O Triunfo do Caráter Pessoal: O Direito ao ISS Fixo para Sociedades de Profissionais e a Ilegalidade das Barreiras Municipais


A carga tributária brasileira é um desafio constante para as sociedades que prestam serviços de natureza profissional, como advogados, médicos, arquitetos e contadores. O Imposto Sobre Serviços de Qualquer Natureza (ISSQN) é, frequentemente, o ponto central de litígios, em especial no que tange à aplicação do regime de tributação diferenciada. A base legal para este benefício, previsto no Artigo 9º, §§ 1º e 3º, do Decreto-Lei nº 406/1968, estabelece que as sociedades uniprofissionais (SUPs), cujos serviços são prestados em caráter pessoal, devem recolher o imposto em valor fixo anual por profissional habilitado, e não com base no faturamento bruto (alíquota percentual). A jurisprudência do Superior Tribunal de Justiça (STJ) experimentou um crescimento exponencial na última década, consolidando a tese de que a natureza jurídica adotada pela sociedade é irrelevante para a fruição desse benefício, ampliando sobremaneira a possibilidade de êxito para os contribuintes.
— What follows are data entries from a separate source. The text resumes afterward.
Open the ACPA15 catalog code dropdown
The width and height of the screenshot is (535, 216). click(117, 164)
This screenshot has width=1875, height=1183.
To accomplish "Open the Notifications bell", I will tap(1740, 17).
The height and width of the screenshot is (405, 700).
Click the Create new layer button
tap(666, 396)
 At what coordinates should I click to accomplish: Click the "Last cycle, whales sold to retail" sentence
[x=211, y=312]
O entendimento pacificado pelo STJ, inclusive sob o rito dos recursos repetitivos (a exemplo do REsp n° 2.162.487/SP – Tema 1323), é claro e favorável aos contribuintes. A Corte fixou a tese de que "A adoção da forma societária de responsabilidade limitada pela sociedade uniprofissional não constitui, por si só, impedimento ao regime de tributação diferenciada do ISS por alíquota fixa". Este posicionamento reforça decisões anteriores, como a do PUIL nº 3.608/MG, que já reconhecia o direito de sociedades médicas constituídas como Limitada (Ltda.) ao ISS Fixo. O elemento-chave é a ausência de natureza empresarial e a predominância do caráter personalíssimo do serviço, com responsabilidade técnica individual dos sócios, ainda que com o auxílio de colaboradores ou distribuição de lucros. Em suma, o fisco deve analisar a atividade efetivamente exercida (o "ser" da sociedade) e não apenas a sua "vestimenta" formal (o "parecer" Ltda.).
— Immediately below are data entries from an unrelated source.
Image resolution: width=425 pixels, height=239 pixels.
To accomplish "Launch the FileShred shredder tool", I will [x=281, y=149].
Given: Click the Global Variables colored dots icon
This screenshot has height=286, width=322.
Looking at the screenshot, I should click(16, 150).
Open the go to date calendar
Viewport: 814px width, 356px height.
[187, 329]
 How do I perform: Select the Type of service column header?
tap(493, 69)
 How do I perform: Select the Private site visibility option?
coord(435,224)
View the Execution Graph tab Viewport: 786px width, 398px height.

No entanto, a consolidação da jurisprudência em nível federal esbarra na teimosia e nas ilegalidades das leis municipais, que insistem em impor requisitos restritivos para o enquadramento no ISS Fixo, violando a hierarquia das normas e o espírito do Decreto-Lei. O Código Tributário de Maringá (Lei Complementar n° 677/2007) é um exemplo paradigmático, ao listar uma série de impedimentos em seu Artigo 68, § 12, que buscam descaracterizar a sociedade uniprofissional. Entre as vedações, estão cláusulas que o STJ já considerou irrelevantes, como:

  • Ter sócios com mesma habilitação profissional.
  • Ter sócios que participam de outra sociedade ou que delas sejam sócios.
  • Estar constituída sob a forma de sociedade empresária.
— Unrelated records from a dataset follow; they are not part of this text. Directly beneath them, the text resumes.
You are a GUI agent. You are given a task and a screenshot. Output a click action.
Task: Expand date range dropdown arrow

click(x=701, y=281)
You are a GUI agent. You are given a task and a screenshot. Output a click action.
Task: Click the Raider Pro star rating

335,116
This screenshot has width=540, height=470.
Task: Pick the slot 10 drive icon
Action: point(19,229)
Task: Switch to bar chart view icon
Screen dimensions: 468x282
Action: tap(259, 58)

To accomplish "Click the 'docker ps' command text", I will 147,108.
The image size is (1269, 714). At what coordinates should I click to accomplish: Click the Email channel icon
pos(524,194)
Tais exigências são, em grande parte, ilegais e inconstitucionais por criarem óbices de natureza meramente formal que conflitam com o entendimento da Corte Superior de que o essencial é a estrutura não-empresarial da prestação do serviço. A Justiça, ao anular as glosas fiscais baseadas nesses requisitos, tem garantido que a sociedade de profissionais, desde que preste serviços com o caráter pessoal dos seus sócios, goze do tratamento tributário diferenciado, independentemente das formalidades contratuais ou cadastrais impostas pelas municipalidades.

Portanto, o momento é de "virada de chave" no contencioso tributário municipal. A via judicial se apresenta como a solução para anular os atos administrativos que desclassificam as sociedades por razões formais, reafirmando que, no Direito Tributário, a prevalência do substancial sobre o formal é o que determina o direito ao ISS Fixo. As sociedades que ainda não buscam esse enquadramento, por receio das leis municipais, devem reavaliar sua estratégia fiscal, pois a balança da Justiça pende agora, de forma clara, para o lado da valorização do trabalho pessoal dos profissionais liberais.